The oil recovery results for spontaneous imbibition tests of different oils at 90°C are plotted in Fig. 1. In high-salinity 5 M NaCl brine, initial oil recovery is less than 15% for all cases, with figures ranging from 3% to 14%. The relatively low oil recovery in the high-salinity brine is an indication of oil-wetness, confirming the effect of the oil aging process. The Amott-Harvey wettability index IA-H is measured as −0.5 for Crude A, where the highest amount of additional oil recovery is observed. (Details about IA-H measurement are located in the Supplementary Materials [S3].) The negative wettability index further validates that the cores become oil-wet after oil aging. In the wettability index measurement, the residual oil saturation after brine-forced imbibition is less than 5%, which is an indication of mixed wettability because the oil in the larger pores wets the rock surface, meaning that the oil can slowly drain as thin film under centrifugation force, while the smaller pores never have oil invasion. Such wetting behavior represents the typical wettability in carbonate reservoirs. The wettability after oil aging can vary when different oils are tested. Therefore, the core wettability at the start of spontaneous imbibition varies by sample, which is also likely to influence the effectiveness of low-salinity water. However, the role of initial wettability is not the focus of the current work and is not discussed in detail.

After switching the test brine from the 5 M NaCl solution to the 0.164 M NaCl solution, we observe 5%~36% (of original oil in place) incremental oil recovery. The significantly different oil recoveries demonstrate the role of oil chemistry in determining how effective the low-salinity water is. The origin of such variation is the different oil chemistry because both the rock material and brine compositions are identical across all cases. The final oil recovery results are summarized in Fig. 2. From left to right, oil samples are arranged based on the significance of their response to the low-salinity water. The initial oil recovery in high-salinity water (red columns) does not correlate with the additional oil recovery (blue columns). The additional oil recovery in Fig. 2 is the quantitative characterization of how effective the low-salinity water is in terms of altering the wettability of the oil-wet limestone cores.
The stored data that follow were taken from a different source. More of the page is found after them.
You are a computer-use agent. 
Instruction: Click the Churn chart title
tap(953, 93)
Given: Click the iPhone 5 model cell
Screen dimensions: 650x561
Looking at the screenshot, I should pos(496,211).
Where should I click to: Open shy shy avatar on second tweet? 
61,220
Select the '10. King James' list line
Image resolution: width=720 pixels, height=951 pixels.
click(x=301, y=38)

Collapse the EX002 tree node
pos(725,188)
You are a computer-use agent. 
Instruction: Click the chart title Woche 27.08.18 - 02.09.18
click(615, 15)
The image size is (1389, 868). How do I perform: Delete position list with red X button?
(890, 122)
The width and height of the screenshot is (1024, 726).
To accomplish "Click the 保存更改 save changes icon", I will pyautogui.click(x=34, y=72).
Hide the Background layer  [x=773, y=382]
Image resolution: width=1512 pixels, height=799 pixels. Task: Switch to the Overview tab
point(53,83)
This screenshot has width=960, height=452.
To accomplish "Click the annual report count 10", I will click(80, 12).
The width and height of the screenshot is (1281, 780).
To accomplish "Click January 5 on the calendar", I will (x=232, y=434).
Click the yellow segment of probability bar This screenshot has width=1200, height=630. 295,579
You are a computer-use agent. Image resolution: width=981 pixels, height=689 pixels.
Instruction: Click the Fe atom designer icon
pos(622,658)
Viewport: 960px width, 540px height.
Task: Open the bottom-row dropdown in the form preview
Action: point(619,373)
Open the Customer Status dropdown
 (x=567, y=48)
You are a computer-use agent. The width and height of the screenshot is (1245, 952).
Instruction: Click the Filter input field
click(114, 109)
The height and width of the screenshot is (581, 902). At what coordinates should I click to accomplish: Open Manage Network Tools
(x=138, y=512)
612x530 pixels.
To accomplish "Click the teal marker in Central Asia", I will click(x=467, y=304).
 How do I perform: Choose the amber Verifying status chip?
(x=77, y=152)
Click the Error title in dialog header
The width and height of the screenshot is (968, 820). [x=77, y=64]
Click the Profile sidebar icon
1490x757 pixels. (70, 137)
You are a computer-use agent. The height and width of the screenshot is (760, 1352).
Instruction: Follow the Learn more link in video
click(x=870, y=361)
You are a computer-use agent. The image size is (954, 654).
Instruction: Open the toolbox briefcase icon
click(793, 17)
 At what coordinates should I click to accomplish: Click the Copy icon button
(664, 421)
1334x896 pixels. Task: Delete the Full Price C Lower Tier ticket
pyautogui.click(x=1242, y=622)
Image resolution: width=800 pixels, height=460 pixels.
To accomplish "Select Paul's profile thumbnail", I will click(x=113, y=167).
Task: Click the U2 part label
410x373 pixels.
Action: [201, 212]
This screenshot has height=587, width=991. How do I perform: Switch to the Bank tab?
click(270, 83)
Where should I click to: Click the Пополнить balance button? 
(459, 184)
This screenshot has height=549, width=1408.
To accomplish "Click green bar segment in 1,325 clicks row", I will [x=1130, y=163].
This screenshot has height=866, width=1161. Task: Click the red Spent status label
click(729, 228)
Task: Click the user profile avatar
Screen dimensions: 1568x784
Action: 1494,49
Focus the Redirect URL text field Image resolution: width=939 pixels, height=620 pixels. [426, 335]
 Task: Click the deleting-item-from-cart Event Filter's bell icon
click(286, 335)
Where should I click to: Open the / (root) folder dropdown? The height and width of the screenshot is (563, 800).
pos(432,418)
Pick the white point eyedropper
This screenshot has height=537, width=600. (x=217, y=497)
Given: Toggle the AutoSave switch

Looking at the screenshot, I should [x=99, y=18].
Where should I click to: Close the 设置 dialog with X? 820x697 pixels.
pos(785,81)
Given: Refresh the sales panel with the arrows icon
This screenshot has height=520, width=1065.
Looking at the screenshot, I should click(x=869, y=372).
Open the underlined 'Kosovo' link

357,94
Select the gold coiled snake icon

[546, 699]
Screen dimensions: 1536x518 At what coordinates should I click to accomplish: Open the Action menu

To examine the possible mechanisms of wettability alteration induced by low-salinity water, we plot oil recovery versus different oil characteristics in the next section to investigate the correlations.

### Correlation between wettability alteration and rock/oil electrostatic repulsion

Electrostatic repulsion between carbonate rock and the attached oil phase in low-salinity water has been widely discussed as a wettability alteration mechanism. Zeta potential measurements of rock/brine and oil/brine interfaces via the electrophoresis method have been the most common approach to characterizing the charge interaction. Therefore, in this work, such measurements are performed for all the tested oils and the Indiana limestone rock in the low-salinity 0.164 M NaCl brine. The Indiana limestone zeta potential in the 0.164 M NaCl brine is measured as −13.6 ± 0.9 mV for a closed system. The negative zeta potential in 0.164 M NaCl is a result of (1) the presence of impurities on the limestone surface and (2) the reduction of cation adsorption compared to high-salinity brines15. If the NaCl concentration increases, the Indiana limestone surface will be less negatively charged due to the electrical double layer compression and may become positively charged due to cation (mostly Na+) surface binding15,22. The Indiana limestone zeta potential is −6.9 ± 2.4 mV in 0.4 M NaCl in a closed system. Measurements for brines of higher salinity are unavailable due to the conductivity limitation of the electrophoresis technique.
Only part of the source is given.